Dems seize on CBO report to demand tax increases

Top Republicans pushing to overhaul the tax code have long said that they’re willing to eliminate or limit a wide range of preferences and incentives in the code. But unlike Democrats, GOP lawmakers generally want to pour all the savings into lowering tax rates.

{mosads}The differences between the two parties on that front is a major reason many Washington observers are skeptical that the tax code can be rewritten this Congress.

Not surprisingly, the CBO’s report found that the wealthiest and lowest-earning households relied on very different tax breaks. The highest earning families received the vast majority of the benefits from the preferential rates on capital gains and dividends, while the lowest earners relied heavily on the Earned Income Tax Credit.
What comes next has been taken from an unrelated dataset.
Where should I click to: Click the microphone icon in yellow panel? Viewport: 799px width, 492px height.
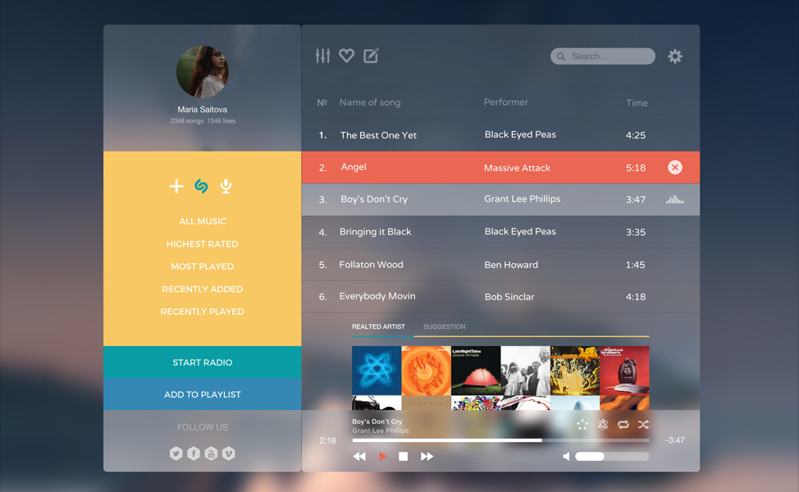click(226, 186)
The 10 tax breaks highlighted in the CBO report amount to just a fraction of the tax breaks in the code.

But in all, the 10 breaks will add up to some $900 billion this year and $12 trillion over a decade – or more than 5 percent of the country’s gross domestic product.

The 10 tax breaks also include the exclusion for employer-sponsored health benefits, the deduction for mortgage interest, the deduction for charitable contributions, the child tax credit and the exclusion for pension contributions.

Rep. Sandy Levin (Mich.), the top Democrat on House Ways and Means, suggested the report showed that Republicans’ goals for tax reform – including reducing the top individual rate from roughly 40 percent to 25 percent – are too ambitious. 

Levin has also said that several of the big-ticket tax preferences, like the mortgage interest deduction, broadly help the middle class.

“The preferences that benefit the very wealthy highlight the ability to obtain the needed revenues to address the sequester and achieve a balanced approach to tax reform,” Levin said.

President Obama’s budget proposed limiting the value of deductions to 28 percent. Levin said that the report shows the proposal is basically sound but that it needs to be examined carefully in terms of its detailed impacts on mortgage interest, charitable and state and local tax deductions.

“We would like to sit down and have serious discussions with Republicans,” Levin said.” I think the president was right to put it forth. It is now up to Congress to carefully look at that…so far there has been nothing but rhetoric from Republicans.”

According to CBO, single taxpayers making at least $327,000 a year and a family of four making at least double that would comprise the top 1 percent of earners. The top quintile included single taxpayers making at least $81,400 a year, two-person households making $115,100 a year and a four-person family bringing in $162,800 a year.